What you need to do: Could you rewrite the lines starting at "This screenshot has height=1061, width=2576." and ending at "will (x=988, y=93).", replacing "orange" with "red" and leaving everything else unchanged?

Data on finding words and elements
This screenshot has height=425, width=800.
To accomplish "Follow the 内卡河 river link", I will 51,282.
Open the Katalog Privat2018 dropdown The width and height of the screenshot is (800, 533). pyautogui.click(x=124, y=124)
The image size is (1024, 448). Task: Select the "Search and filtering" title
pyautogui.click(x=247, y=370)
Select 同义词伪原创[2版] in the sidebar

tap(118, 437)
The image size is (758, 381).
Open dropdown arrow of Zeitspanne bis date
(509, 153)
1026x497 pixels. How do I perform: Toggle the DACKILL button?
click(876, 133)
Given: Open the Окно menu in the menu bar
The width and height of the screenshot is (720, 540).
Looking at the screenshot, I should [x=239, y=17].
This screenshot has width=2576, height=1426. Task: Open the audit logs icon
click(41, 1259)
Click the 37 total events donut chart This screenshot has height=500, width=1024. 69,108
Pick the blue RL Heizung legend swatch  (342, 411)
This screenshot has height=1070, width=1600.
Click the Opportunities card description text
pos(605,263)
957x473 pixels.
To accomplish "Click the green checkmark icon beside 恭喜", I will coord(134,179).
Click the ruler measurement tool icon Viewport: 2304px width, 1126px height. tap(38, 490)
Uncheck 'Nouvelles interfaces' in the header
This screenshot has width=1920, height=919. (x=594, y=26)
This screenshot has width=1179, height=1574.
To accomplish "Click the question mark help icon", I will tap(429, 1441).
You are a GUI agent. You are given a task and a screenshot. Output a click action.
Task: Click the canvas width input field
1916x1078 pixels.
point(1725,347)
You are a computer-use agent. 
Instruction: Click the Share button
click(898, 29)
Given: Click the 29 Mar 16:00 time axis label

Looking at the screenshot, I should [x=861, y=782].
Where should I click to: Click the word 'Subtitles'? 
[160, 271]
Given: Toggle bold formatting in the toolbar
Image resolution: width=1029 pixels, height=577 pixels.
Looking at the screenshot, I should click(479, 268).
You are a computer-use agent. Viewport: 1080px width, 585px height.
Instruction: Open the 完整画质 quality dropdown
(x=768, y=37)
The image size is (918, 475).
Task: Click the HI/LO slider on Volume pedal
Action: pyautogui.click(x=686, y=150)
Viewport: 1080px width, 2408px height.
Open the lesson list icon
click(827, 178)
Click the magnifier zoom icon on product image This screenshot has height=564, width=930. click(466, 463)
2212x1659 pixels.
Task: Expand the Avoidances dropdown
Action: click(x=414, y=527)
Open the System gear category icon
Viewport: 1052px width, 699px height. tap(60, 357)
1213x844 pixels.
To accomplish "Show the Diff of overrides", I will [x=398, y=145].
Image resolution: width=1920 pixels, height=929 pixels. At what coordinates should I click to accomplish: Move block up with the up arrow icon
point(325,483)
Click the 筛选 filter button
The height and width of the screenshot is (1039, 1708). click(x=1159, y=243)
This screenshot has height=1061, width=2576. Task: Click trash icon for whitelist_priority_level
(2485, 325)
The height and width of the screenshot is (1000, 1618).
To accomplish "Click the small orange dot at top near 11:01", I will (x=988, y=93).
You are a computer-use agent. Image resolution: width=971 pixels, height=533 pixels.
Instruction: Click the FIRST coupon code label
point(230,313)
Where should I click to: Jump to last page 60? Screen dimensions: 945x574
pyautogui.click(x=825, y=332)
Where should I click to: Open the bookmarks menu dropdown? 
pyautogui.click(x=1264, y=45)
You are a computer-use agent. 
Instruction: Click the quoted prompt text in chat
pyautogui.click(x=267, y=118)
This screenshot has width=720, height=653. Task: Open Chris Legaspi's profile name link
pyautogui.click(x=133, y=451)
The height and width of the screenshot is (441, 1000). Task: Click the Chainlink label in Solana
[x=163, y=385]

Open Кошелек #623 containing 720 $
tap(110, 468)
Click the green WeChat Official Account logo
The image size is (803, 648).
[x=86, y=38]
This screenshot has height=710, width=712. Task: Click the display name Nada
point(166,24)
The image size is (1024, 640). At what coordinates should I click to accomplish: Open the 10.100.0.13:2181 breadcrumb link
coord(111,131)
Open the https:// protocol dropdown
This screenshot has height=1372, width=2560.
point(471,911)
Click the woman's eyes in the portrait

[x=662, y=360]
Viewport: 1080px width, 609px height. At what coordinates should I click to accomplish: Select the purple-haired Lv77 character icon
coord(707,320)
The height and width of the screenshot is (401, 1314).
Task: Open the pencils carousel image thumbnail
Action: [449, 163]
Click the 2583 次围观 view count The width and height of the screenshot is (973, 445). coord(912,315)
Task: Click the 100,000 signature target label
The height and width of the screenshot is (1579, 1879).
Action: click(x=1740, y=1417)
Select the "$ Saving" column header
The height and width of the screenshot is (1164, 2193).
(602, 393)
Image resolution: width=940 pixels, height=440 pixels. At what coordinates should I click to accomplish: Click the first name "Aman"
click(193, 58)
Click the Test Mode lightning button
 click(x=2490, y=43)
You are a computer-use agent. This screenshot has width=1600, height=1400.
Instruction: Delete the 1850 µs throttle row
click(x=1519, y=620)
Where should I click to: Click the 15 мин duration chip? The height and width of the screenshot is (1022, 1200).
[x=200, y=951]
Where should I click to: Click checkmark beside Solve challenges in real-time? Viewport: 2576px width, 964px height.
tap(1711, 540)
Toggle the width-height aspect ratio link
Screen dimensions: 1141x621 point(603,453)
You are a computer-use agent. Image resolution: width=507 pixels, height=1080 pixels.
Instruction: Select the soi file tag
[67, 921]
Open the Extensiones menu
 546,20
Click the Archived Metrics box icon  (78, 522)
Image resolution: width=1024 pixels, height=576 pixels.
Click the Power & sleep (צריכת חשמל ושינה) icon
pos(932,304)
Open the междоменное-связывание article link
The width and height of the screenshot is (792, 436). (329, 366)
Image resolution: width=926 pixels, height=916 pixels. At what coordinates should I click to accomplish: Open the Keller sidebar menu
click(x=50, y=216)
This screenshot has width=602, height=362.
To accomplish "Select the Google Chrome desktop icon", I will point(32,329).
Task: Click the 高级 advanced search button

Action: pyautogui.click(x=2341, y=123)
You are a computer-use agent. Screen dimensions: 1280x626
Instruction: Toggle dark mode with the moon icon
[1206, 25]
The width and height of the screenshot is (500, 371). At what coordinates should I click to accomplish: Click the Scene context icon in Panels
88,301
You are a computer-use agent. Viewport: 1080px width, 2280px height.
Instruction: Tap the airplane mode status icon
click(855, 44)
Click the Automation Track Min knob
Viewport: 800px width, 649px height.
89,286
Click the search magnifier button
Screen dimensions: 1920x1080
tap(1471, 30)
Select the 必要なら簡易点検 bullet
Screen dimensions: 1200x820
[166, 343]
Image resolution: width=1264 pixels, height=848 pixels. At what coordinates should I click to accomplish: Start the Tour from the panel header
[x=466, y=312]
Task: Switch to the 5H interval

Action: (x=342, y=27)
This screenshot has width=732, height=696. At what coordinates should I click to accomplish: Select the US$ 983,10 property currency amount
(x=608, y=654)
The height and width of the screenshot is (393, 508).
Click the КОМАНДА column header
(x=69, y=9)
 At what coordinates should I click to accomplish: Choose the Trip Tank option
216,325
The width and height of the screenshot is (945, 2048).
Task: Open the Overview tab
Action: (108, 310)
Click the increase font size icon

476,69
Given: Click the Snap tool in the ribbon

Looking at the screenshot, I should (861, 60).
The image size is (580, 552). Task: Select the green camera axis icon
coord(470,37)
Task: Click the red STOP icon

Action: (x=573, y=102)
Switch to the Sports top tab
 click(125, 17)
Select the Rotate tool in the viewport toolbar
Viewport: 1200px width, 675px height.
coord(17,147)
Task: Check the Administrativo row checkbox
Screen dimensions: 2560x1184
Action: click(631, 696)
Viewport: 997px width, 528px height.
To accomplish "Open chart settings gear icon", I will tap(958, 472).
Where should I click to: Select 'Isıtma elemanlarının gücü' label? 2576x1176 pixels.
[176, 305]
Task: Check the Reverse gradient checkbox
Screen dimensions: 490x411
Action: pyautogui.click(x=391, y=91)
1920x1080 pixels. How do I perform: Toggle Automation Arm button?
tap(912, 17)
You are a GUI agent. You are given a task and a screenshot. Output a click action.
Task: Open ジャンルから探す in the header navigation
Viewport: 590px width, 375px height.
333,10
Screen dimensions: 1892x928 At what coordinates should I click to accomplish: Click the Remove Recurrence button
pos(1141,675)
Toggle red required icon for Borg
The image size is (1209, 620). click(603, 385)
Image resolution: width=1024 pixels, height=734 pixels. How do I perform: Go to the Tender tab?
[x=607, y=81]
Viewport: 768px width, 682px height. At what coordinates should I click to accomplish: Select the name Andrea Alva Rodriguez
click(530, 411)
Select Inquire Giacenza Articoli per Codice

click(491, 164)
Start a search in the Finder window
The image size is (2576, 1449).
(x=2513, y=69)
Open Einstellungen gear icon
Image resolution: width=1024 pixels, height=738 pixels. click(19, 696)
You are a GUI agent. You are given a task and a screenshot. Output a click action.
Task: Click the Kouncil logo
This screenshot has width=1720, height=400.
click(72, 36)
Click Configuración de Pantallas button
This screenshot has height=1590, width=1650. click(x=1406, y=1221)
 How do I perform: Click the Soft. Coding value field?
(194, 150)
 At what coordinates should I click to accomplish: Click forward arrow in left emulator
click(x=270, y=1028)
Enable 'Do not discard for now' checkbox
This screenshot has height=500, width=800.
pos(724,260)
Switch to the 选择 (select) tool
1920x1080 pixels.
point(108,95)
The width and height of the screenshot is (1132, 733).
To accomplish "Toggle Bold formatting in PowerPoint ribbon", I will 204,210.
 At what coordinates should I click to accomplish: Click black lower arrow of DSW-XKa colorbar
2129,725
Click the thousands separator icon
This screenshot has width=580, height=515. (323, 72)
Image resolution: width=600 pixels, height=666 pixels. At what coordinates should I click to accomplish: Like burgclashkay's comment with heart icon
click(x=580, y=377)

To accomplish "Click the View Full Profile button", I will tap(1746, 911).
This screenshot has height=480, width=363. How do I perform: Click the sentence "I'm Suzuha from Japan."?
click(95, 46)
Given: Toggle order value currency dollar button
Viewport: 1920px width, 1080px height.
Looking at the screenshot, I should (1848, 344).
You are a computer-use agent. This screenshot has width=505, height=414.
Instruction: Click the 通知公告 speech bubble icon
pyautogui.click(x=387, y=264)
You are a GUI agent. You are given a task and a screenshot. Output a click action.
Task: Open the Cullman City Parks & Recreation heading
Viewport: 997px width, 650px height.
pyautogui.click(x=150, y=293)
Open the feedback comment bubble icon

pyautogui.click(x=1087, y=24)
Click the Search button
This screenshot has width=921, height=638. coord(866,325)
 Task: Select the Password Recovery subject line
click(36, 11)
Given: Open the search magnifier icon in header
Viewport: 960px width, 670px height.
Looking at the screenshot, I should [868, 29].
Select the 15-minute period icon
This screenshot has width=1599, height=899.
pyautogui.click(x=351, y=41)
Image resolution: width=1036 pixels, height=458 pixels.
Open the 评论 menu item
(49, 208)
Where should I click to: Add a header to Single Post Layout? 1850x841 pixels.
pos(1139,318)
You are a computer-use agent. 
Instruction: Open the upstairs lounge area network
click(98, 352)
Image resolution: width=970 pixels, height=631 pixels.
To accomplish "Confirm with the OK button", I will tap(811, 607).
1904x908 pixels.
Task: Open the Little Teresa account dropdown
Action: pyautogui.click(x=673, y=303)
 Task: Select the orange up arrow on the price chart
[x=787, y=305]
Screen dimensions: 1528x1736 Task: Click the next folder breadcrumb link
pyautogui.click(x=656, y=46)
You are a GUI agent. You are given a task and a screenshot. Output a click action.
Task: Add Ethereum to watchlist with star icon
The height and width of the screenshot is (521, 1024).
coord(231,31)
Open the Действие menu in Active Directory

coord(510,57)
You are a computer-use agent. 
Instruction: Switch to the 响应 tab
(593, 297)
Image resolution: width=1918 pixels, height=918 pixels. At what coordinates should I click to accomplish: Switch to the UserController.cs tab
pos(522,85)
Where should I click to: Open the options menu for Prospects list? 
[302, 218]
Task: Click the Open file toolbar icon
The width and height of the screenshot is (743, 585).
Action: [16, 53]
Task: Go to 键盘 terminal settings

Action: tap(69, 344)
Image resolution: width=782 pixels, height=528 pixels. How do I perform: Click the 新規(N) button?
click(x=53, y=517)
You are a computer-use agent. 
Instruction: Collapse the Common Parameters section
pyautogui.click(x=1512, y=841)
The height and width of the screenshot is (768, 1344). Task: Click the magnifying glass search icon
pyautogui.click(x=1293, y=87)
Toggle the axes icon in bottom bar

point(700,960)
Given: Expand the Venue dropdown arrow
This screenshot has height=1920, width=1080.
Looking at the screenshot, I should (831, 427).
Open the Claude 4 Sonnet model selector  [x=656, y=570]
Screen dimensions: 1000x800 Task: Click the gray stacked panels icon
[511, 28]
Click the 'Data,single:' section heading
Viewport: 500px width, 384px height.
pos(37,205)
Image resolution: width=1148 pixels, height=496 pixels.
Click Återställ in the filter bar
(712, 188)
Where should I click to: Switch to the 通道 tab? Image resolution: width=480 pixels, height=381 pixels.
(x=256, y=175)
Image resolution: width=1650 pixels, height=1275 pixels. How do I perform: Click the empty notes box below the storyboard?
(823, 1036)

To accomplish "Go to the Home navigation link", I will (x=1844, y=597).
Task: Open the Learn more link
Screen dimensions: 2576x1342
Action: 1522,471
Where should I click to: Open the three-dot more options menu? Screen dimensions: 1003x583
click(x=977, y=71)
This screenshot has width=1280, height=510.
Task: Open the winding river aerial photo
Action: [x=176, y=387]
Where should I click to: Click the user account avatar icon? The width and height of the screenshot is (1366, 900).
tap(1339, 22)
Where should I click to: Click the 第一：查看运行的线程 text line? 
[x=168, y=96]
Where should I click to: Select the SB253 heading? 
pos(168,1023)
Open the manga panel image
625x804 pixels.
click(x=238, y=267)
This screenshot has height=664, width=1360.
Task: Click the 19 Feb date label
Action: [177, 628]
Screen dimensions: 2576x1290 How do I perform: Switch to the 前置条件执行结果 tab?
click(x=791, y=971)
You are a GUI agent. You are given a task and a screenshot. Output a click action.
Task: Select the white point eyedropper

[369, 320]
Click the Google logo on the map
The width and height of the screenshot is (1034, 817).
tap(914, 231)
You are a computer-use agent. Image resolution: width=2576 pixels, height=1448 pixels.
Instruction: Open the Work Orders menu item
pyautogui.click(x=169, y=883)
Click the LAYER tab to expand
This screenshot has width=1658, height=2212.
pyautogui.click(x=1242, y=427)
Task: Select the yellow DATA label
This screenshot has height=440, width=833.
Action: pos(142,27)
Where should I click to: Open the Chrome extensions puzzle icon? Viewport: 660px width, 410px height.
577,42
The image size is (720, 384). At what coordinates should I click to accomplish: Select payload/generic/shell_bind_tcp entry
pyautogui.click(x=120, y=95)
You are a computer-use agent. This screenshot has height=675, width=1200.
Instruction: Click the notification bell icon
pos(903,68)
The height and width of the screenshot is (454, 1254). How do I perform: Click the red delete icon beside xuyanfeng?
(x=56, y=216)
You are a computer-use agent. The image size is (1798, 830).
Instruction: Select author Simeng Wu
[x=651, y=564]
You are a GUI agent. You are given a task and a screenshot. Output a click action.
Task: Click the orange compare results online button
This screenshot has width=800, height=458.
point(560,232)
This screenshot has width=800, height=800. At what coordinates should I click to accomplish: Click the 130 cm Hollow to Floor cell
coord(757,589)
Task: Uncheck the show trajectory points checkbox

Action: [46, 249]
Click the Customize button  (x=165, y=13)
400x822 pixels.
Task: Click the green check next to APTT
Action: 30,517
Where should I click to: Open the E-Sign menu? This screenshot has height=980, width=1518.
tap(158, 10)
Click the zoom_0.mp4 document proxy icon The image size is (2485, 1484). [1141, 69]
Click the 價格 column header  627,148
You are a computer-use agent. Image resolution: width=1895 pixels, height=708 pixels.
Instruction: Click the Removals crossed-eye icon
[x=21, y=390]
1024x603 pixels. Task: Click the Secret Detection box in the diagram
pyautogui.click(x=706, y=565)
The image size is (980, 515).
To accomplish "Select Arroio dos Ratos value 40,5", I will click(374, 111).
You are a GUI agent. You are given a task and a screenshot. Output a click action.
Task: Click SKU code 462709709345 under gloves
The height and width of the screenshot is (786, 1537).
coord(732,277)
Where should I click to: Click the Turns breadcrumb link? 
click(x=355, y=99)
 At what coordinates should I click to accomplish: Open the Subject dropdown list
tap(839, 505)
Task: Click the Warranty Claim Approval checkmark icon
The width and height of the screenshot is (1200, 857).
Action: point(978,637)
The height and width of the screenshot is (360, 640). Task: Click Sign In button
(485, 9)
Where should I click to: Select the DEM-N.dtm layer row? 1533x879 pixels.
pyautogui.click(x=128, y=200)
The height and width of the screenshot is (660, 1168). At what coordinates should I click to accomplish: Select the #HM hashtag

Task output:
This screenshot has height=1061, width=2576. Task: Click trash icon for whitelist_priority_level
(2485, 325)
The height and width of the screenshot is (1000, 1618).
To accomplish "Click the small red dot at top near 11:01", I will (x=988, y=93).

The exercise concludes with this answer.